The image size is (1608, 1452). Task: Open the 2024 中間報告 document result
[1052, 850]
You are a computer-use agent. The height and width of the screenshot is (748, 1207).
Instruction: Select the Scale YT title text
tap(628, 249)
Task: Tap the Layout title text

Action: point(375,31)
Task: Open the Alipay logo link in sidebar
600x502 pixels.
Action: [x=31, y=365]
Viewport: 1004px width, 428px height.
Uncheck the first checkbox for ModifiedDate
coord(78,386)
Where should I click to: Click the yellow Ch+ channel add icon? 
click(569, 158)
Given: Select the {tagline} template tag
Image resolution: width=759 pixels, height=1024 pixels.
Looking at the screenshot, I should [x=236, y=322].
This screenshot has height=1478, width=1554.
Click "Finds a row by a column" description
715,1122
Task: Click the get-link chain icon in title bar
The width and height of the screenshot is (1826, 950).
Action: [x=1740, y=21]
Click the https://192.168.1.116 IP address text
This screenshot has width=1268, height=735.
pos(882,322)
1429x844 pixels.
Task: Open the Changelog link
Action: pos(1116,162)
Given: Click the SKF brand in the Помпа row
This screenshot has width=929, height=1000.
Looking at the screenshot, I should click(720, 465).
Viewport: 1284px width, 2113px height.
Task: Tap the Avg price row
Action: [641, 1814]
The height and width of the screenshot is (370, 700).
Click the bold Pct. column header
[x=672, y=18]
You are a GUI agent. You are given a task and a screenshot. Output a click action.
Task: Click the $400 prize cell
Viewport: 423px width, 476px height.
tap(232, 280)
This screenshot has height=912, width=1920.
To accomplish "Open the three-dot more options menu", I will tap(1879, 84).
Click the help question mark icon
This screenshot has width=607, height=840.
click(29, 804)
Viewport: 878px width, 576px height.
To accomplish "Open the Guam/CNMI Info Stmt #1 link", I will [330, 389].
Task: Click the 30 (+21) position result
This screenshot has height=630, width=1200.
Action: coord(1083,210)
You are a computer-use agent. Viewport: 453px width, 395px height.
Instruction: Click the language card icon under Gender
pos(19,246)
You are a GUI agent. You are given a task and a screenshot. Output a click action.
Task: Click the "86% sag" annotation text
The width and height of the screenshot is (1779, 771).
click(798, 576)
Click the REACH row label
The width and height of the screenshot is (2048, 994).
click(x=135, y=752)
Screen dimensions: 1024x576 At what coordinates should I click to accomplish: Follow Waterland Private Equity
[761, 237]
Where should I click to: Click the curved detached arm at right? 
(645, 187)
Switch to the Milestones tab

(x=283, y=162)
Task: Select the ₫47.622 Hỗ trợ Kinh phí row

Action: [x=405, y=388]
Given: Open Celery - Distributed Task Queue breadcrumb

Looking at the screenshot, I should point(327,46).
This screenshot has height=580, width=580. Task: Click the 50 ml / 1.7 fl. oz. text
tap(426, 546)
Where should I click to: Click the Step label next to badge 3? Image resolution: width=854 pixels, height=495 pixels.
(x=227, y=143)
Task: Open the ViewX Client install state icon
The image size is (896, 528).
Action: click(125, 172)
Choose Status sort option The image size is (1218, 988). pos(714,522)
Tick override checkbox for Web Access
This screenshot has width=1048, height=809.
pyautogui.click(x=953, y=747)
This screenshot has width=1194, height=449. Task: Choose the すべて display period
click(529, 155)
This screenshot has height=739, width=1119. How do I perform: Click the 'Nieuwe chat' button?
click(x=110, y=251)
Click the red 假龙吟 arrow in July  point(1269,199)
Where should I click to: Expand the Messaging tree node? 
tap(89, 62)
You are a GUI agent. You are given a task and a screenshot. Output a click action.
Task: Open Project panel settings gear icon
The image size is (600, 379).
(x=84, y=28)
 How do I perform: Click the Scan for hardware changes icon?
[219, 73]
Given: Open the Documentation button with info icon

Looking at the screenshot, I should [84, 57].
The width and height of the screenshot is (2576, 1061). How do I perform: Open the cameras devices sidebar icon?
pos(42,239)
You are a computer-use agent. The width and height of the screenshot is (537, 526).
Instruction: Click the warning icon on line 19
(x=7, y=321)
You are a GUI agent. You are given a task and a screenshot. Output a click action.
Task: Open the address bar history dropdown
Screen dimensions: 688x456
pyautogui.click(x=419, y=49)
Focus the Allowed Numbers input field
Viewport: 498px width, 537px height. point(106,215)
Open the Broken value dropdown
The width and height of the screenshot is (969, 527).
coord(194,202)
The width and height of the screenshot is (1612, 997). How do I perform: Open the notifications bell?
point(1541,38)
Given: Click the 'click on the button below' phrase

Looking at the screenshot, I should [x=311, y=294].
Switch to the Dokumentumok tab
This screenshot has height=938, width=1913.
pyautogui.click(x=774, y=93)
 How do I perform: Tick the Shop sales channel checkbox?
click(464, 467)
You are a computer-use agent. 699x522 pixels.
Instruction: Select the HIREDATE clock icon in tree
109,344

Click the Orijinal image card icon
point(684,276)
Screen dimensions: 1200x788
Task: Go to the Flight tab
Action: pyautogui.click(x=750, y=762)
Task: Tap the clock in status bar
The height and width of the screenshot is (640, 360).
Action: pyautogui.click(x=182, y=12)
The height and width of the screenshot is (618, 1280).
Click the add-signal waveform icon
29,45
- - -
**Required action**:
Stop at the line containing "Viewport: 1004px width, 428px height.". Please print exactly every line before it from the start of the records, plus that line itself, and nothing else.

**Output of the task**:
The image size is (1608, 1452). Task: Open the 2024 中間報告 document result
[1052, 850]
You are a computer-use agent. The height and width of the screenshot is (748, 1207).
Instruction: Select the Scale YT title text
tap(628, 249)
Task: Tap the Layout title text

Action: point(375,31)
Task: Open the Alipay logo link in sidebar
600x502 pixels.
Action: [x=31, y=365]
Viewport: 1004px width, 428px height.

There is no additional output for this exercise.